▶ **EXERCISE BRIEF**: Can you write out the stretch of entries from the line containing "them (827, 781)" through the line containing "marital [801, 235]" again, changing "midpoint" to "center point" and keeping everything else the same?

▶ **LISTED RECORDS**:
------------------------------------

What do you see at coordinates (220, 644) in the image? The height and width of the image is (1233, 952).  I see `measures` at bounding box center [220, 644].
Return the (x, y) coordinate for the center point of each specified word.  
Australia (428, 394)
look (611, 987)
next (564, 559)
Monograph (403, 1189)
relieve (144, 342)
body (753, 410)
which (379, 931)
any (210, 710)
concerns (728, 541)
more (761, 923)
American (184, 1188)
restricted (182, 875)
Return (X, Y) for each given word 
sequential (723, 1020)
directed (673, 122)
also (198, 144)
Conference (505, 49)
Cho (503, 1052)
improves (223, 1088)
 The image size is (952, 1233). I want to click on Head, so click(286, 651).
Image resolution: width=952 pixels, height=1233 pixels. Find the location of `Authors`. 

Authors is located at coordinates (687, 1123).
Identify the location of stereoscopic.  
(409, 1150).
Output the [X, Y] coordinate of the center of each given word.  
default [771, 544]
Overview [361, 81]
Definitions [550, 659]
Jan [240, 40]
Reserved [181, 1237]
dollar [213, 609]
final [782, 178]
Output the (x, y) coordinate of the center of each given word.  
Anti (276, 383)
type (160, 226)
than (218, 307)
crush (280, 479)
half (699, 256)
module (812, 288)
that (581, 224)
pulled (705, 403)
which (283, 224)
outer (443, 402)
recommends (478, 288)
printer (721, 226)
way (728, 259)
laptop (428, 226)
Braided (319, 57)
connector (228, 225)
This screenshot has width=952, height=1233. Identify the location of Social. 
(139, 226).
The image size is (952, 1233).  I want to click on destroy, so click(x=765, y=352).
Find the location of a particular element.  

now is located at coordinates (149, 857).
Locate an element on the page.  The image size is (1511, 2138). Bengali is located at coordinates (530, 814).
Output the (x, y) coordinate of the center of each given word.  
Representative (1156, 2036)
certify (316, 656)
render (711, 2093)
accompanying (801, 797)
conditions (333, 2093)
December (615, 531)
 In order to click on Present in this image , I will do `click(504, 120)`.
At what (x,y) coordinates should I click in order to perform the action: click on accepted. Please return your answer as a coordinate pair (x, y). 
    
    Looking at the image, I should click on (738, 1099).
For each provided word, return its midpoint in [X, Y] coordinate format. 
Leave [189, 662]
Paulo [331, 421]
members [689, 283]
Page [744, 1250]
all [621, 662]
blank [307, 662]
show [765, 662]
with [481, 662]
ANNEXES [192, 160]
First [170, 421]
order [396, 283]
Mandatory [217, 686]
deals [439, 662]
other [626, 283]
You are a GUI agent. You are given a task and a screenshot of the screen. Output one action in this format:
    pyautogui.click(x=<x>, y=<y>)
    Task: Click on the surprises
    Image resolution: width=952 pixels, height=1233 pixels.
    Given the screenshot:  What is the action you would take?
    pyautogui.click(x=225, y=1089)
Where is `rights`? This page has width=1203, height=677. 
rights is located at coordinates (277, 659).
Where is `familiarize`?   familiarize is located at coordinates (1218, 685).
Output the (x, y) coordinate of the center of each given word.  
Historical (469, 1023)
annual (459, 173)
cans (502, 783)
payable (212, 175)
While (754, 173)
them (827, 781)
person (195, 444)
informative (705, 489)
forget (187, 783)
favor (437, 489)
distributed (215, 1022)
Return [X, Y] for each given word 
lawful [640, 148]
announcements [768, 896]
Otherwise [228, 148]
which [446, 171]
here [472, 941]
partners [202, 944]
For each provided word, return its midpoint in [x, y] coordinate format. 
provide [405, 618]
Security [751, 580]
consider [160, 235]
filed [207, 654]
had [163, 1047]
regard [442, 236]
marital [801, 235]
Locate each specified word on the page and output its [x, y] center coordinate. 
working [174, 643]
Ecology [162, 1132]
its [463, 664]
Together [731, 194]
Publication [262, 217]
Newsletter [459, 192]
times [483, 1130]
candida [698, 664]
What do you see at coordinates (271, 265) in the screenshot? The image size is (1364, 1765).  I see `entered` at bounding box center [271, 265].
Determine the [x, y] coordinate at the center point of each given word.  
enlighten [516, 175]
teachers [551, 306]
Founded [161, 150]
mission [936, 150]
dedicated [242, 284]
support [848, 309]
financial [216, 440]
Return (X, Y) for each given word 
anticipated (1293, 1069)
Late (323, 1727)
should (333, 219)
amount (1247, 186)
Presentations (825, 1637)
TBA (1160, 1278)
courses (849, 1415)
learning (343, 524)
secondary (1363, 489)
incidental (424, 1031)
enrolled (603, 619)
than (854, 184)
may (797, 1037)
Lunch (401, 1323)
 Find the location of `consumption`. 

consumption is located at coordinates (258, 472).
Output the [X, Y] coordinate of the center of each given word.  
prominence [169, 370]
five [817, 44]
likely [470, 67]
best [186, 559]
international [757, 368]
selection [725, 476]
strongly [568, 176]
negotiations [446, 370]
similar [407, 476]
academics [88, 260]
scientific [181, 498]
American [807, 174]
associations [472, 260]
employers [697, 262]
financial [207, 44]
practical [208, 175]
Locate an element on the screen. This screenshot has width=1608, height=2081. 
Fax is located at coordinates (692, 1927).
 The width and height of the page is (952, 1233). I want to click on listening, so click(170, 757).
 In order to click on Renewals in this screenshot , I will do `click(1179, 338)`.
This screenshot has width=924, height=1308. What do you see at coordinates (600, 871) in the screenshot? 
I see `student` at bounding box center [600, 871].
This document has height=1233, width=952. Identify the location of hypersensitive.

------------------------------------

▶ **TASK OUTPUT**:
them (827, 781)
person (195, 444)
informative (705, 489)
forget (187, 783)
favor (437, 489)
distributed (215, 1022)
Return [X, Y] for each given word 
lawful [640, 148]
announcements [768, 896]
Otherwise [228, 148]
which [446, 171]
here [472, 941]
partners [202, 944]
For each provided word, return its center point in [x, y] coordinate format. 
provide [405, 618]
Security [751, 580]
consider [160, 235]
filed [207, 654]
had [163, 1047]
regard [442, 236]
marital [801, 235]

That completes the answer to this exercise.